======== Data listing

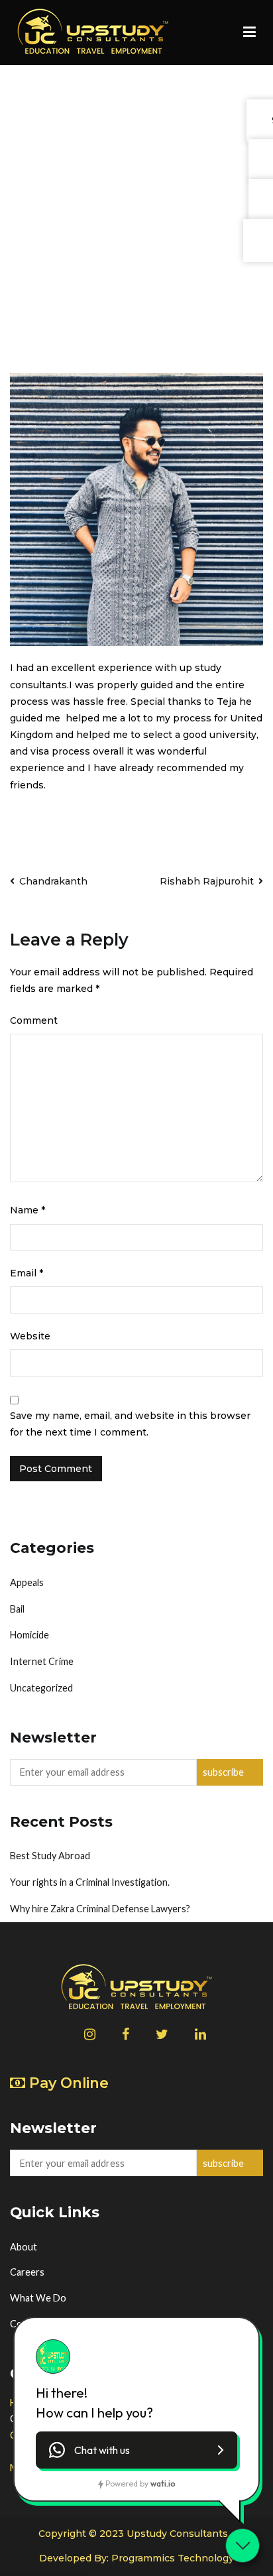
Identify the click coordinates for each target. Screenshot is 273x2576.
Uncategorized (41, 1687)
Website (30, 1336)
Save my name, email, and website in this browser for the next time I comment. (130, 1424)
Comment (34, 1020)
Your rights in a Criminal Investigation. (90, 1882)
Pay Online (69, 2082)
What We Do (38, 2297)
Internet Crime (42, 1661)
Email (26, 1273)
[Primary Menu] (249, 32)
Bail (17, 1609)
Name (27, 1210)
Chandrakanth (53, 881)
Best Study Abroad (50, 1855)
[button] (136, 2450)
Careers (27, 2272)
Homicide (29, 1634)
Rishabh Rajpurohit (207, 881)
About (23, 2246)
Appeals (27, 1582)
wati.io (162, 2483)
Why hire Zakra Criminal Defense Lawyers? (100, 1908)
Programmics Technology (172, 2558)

================

What you are asked to do
Every line from the one that has "Internet Crime (42, 1661)" down to the last line above must be written out exactly, with both ends included and nothing else.

Problem solution
Internet Crime (42, 1661)
Email (26, 1273)
[Primary Menu] (249, 32)
Bail (17, 1609)
Name (27, 1210)
Chandrakanth (53, 881)
Best Study Abroad (50, 1855)
[button] (136, 2450)
Careers (27, 2272)
Homicide (29, 1634)
Rishabh Rajpurohit (207, 881)
About (23, 2246)
Appeals (27, 1582)
wati.io (162, 2483)
Why hire Zakra Criminal Defense Lawyers? (100, 1908)
Programmics Technology (172, 2558)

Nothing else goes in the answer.